Historically, 3D scene modeling has been a labor-intensive task exclusive to domain experts. While a significant catalog of 3D assets exists in the public domain, the likelihood of finding a preexisting 3D scene perfectly aligning with user specifications is low. As a result, 3D designers may spend hours, even days, meticulously creating individual 3D objects and organizing them into a cohesive scene. Streamlining this process while maintaining control over individual components could bridge the proficiency gap between expert 3D designers and laypersons.
The landscape of 3D scene modeling has evolved recently, thanks to advancements in 3D generative models. Positive strides in 3D object synthesis have been made using 3D-aware Generative Adversarial Networks (GANs), signifying the initial steps towards amalgamating created items into scenes. However, GANs are often bound to a singular item category, which inherently limits the output diversity and complicates scene-level text-to-3D conversions. In contrast, text-to-3D generation employing diffusion models enables users to prompt the creation of 3D objects across various categories.

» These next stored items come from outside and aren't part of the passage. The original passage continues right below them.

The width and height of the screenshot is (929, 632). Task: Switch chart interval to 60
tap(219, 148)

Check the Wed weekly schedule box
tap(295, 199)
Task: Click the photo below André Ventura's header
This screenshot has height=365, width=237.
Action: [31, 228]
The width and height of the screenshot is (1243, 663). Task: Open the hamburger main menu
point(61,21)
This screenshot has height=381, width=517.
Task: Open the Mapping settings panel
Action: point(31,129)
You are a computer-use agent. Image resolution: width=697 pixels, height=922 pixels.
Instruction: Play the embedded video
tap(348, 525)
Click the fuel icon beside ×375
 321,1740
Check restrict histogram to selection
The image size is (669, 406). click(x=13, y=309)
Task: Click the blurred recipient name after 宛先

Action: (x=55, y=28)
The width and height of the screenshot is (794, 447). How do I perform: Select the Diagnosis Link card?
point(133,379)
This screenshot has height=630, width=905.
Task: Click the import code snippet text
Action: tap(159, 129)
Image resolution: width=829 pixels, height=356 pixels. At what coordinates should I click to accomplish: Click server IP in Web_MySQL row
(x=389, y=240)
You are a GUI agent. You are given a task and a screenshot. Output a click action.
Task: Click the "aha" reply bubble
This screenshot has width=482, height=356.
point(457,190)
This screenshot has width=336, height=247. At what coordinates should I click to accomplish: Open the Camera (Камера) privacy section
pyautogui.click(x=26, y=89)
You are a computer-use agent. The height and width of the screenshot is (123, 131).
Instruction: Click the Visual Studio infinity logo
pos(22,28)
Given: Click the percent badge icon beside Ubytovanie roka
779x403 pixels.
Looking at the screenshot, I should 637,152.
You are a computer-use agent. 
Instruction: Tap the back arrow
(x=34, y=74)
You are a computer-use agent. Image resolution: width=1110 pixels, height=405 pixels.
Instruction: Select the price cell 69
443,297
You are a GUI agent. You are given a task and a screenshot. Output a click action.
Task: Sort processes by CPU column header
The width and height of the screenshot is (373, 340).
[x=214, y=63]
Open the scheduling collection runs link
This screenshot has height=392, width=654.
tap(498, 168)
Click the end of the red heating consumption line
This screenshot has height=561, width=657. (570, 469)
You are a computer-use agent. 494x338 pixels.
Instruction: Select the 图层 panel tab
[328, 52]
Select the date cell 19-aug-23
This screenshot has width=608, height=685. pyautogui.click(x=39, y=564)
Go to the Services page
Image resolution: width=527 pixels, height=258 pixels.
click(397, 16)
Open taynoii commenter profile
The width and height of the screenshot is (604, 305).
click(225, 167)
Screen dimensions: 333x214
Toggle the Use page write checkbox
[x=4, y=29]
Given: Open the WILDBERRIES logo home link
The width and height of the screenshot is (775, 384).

Contemporary research typically employs a single-word prompt to impose global conditioning on rendered views of differentiable scene representations, utilizing robust 2D image diffusion priors learned from large-scale internet data. While these methods can yield impressive object-centric creations, they fall short in generating scenes with multiple distinct elements. The limitation of user input to a single text prompt further constrains control, providing no avenue to influence the aesthetics of the generated scene.
Addressing this, researchers at Stanford University have introduced a novel approach for compositional text-to-image production termed “locally conditioned diffusion”. Their proposed method enhances the cohesiveness of 3D assemblies, allowing control over the dimensions and placement of individual objects by using text prompts and 3D bounding boxes as input.
This method applies conditional diffusion stages selectively to specific image segments using an input segmentation mask and corresponding text prompts. This results in outputs that adhere to user-specified composition. When integrated into a text-to-3D generating pipeline based on score distillation sampling, this method is capable of creating compositional text-to-3D scenes.
Specifically, the Stanford team offers the following contributions:
- The introduction of locally conditioned diffusion, an innovative method enhancing the compositional capability of 2D diffusion models.
- The proposal of critical camera pose sampling strategies, essential for compositional 3D generation.
- The introduction of a method for compositional 3D synthesis by integrating locally conditioned diffusion into a score distillation sampling-based 3D generating pipeline.